Remembering legendary sportscaster Vin Scully
Vin Scully, who provided the soundtrack of summer for Dodgers fans for 67 seasons and called baseball games in a way that made it feel like he was sitting in your living room, died Tuesday. He was 94.
What they're saying: Joe Davis, who replaced Scully in 2017, reported the news to viewers in the bottom of the fifth inning at Oracle Park where, fittingly, the Dodgers were playing the Giants.
"There will never be another one like him. The greatest there ever has been and the greatest there ever will be."— Davis, via L.A. Times
The big picture: Scully's Hall of Fame career (1958-2016) spanned the Dodgers' move from Brooklyn to L.A., and the nation's move from transistor radios to streaming video. His voice is baseball's history.
Looking back: Born in 1927 in the Bronx, Scully was the son of a silk salesman who died of pneumonia when he was a child. He grew up playing stickball in the streets and attending games at the Polo Grounds.

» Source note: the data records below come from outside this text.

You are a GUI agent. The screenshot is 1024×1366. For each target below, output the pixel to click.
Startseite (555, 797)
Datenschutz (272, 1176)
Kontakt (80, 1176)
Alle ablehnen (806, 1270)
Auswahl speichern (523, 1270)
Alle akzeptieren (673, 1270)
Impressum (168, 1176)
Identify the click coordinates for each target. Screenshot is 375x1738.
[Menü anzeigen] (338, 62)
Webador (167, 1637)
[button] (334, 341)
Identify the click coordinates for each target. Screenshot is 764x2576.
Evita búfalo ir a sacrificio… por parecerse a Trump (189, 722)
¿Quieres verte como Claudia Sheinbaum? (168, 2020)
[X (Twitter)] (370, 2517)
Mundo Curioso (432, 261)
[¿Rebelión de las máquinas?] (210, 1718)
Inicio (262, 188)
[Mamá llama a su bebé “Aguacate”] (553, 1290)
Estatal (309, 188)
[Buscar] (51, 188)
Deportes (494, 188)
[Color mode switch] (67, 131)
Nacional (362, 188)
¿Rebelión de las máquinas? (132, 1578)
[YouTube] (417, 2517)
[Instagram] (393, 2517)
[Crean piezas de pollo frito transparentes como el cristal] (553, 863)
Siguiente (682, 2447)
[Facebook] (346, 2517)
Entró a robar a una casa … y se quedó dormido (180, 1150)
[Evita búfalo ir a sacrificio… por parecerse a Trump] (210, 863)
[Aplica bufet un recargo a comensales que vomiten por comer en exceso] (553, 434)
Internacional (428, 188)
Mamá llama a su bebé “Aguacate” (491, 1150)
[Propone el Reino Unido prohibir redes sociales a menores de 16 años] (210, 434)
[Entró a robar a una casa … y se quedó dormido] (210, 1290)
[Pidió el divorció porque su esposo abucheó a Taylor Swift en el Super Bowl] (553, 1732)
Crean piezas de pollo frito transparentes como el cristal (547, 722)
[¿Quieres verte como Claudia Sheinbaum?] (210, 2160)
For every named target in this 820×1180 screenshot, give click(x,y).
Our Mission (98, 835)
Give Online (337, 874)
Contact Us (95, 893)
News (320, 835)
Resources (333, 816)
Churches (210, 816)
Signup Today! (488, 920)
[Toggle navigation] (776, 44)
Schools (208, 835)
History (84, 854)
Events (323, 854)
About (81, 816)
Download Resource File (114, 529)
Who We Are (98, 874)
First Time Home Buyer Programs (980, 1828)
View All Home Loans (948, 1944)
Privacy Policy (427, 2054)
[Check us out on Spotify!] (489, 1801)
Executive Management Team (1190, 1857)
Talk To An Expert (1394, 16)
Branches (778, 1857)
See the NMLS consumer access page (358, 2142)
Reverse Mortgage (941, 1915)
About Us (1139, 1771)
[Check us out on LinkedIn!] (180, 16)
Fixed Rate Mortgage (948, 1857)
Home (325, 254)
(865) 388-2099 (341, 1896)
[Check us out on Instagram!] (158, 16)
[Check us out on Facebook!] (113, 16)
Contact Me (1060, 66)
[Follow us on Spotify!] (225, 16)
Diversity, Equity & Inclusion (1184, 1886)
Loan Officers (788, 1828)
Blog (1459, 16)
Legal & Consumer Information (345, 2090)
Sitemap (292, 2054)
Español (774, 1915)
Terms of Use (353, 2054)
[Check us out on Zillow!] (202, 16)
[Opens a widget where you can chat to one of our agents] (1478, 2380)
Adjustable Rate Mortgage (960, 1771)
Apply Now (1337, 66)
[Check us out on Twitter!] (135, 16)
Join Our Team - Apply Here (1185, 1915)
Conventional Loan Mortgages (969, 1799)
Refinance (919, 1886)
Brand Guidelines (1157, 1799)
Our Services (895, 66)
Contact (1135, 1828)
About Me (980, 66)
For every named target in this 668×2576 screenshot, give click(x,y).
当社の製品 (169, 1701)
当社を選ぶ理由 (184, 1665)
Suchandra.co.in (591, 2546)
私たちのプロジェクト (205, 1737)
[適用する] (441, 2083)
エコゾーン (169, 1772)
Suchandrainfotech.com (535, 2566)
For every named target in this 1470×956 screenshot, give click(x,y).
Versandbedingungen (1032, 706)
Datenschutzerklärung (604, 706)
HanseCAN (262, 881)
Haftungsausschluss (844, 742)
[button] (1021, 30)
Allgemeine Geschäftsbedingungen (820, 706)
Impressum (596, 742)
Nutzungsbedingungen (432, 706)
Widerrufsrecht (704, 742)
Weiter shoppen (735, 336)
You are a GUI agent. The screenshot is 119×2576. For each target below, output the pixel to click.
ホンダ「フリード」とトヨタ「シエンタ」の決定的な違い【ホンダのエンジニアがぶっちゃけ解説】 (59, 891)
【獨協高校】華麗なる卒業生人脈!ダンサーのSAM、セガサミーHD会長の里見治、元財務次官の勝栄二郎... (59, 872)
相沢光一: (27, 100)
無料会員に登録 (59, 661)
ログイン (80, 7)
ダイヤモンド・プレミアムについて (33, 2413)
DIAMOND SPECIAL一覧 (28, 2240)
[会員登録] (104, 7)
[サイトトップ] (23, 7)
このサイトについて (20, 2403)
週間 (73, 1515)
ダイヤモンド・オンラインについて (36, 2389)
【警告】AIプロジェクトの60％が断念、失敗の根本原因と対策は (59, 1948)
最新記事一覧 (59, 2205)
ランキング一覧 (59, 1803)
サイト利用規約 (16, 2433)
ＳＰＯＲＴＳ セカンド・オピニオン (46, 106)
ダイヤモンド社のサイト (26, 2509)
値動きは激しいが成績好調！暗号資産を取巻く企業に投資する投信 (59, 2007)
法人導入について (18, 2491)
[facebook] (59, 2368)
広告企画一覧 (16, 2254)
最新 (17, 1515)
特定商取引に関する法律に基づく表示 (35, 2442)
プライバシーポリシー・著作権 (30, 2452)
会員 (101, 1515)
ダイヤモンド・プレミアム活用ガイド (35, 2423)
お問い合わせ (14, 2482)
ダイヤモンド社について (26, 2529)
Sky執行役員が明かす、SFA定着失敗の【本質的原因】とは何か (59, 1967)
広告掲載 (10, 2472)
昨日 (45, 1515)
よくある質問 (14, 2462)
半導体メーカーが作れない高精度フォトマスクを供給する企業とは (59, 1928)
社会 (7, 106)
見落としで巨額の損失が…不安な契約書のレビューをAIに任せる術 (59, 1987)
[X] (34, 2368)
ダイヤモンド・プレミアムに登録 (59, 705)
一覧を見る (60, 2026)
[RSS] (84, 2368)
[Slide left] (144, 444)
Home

- After briefly serving in the U.S. Navy, Scully attended Fordham University, where he played center field on the baseball team and flourished as a sports broadcaster for the school's radio station.
- After graduating in 1949, Scully worked as a fill-in at CBS Radio affiliate WTOP in Washington, D.C., where he did sports, news and weather and caught the ear of Dodgers broadcaster Red Barber.
- In 1953, the 25-year-old Scully became the youngest person to call the World Series. Five years later, he moved west with the Dodgers and quickly became as much a part of L.A. "as the freeways and the smog."
1956: Don Larsen's perfect game
"Got him! The greatest game ever pitched in baseball history by Don Larsen, a no-hitter, a perfect game in a World Series."
1965: Sandy Koufax's perfect game
"You can almost taste the pressure now. There are 29,000 people in the ballpark, and a million butterflies."
1974: Hank Aaron's 715th HR
"What a marvelous moment for baseball. What a marvelous moment for Atlanta and the state of Georgia. What a marvelous moment for the country and the world. A Black man is getting a standing ovation in the Deep South for breaking a record of an all-time baseball idol."
1986: Bill Buckner's error
"Little roller up along first ... Behind the bag! It gets through Buckner! Here comes Knight, and the Mets win it!"
1988: Kirk Gibson's walk-off
"High fly ball into right field! She is GONE!!! ... In a year that has been so improbable, the impossible has happened."
The last word: Scully would always open his broadcasts with the same familiar greeting — 14 words that possess such a profound warmth and will forever resonate on summer nights in the City of Angels...
"Hi everybody, and a very pleasant good evening to you wherever you may be."